On the same bar in The Mermaid, dispensed from a neighbouring pump is the pub’s house beer: Citra by Oakham Ales in Peterborough. Golden and garish, this strong grapefruit punch of an ale is one of the most popular staples around. By a slow gradated creep from dark and malty to pale and alpha-acidic, will we soon come to regard Citra as a bitter too? The suggestion seems outrageous but the chasm between Country Bitter and Encore is much wider than the narrow strait between Encore and Citra. I suppose the same could be said about the crossover of many beer styles but it’s especially true for bitters, pale ales and IPAs: they blend into each other with no agreed defining thresholds to cross.

I’m much more fond of Encore than the ales I cut my teeth on like Bishop’s Finger, Arkells, Badger Ale, Morrells, Morlands, Brakspears or Wadworth 6X. Encore isn’t a recreation of them in my view but a reinterpretation of bitter itself. I find that more and more new breweries take this direction rather than the thicker maltier option – focus has switched from the bread to the marmalade. What it does share is bitter’s reputation for balance and subtlety

However you might categorise Encore, I thoroughly recommend it and think that for bitter to survive, be more refreshing and appeal to a broader palate, it needs to be like this.

The Perfect Pub part 1 – Naming a Public House

The Perfect Pub 

1: Naming a Public House

The Draw:

As a child in the mid-1980s, I remember summers spent in the back of a car watching Cornwall go past the window. My father and his friend are keen birdwatchers and we’d shuttle from coast to RSPB reserve. There’s an image I’ve harboured for years from these outings – I’d see it pass from my low vantage point in the backseat: a hanging sign of a man pulling a bucket out of a well and floating in that bucket, a severed human head. The pub in question was The Bucket of Blood (B.o.B) – a St Austell pub near Hayle and it gave me the creeps. Though fascinated, I willed the car to keep moving on.

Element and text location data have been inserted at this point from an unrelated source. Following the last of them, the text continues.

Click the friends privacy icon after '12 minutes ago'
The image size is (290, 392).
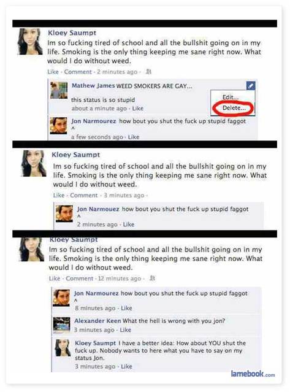pos(153,279)
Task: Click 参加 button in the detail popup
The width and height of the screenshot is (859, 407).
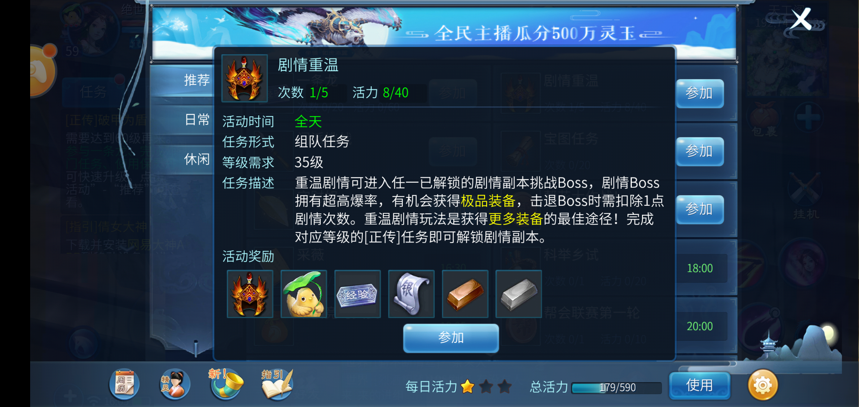Action: [451, 338]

Googling the sign now the image is more restrained. An astonished man spills the contents of a bucket which are red. I sought to confirm my memory with Cornish residents and am thankful to beer writers Boak and Bailey as well as Rod Davis the pubs officer for the local branch of CAMRA. They don’t recall it. My father and sister seem to remember the severed head too when I prompt them. The power of suggestion?
There are two theories to the pub’s name: firstly, a local drew up a bucket from a well. It was filled with blood and he realised there was the body of a murdered man at the bottom (some accounts go further and suggest the victim worked for revenues & customs). 
The other version says it was simply that tin in the ground turned the water red and the name derives from that – it was even used to brew a dark beer. Oddly, these competing theories are posted on St Austell’s corporate website for the B.o.B and the B.o.B’s own website. I’m sceptical about the butchered body story as I think it reflects a template we like to impose on Cornwall: the county has been romanticised into a lawless hinterland more than any other part of Britain has. The locals become complicit in smuggling, the black market and ship wrecking. I can’t say the word cove without thinking of clandestine tunnels, the full moon and flint pistols. Daphne du Maurier has a lot to answer for. 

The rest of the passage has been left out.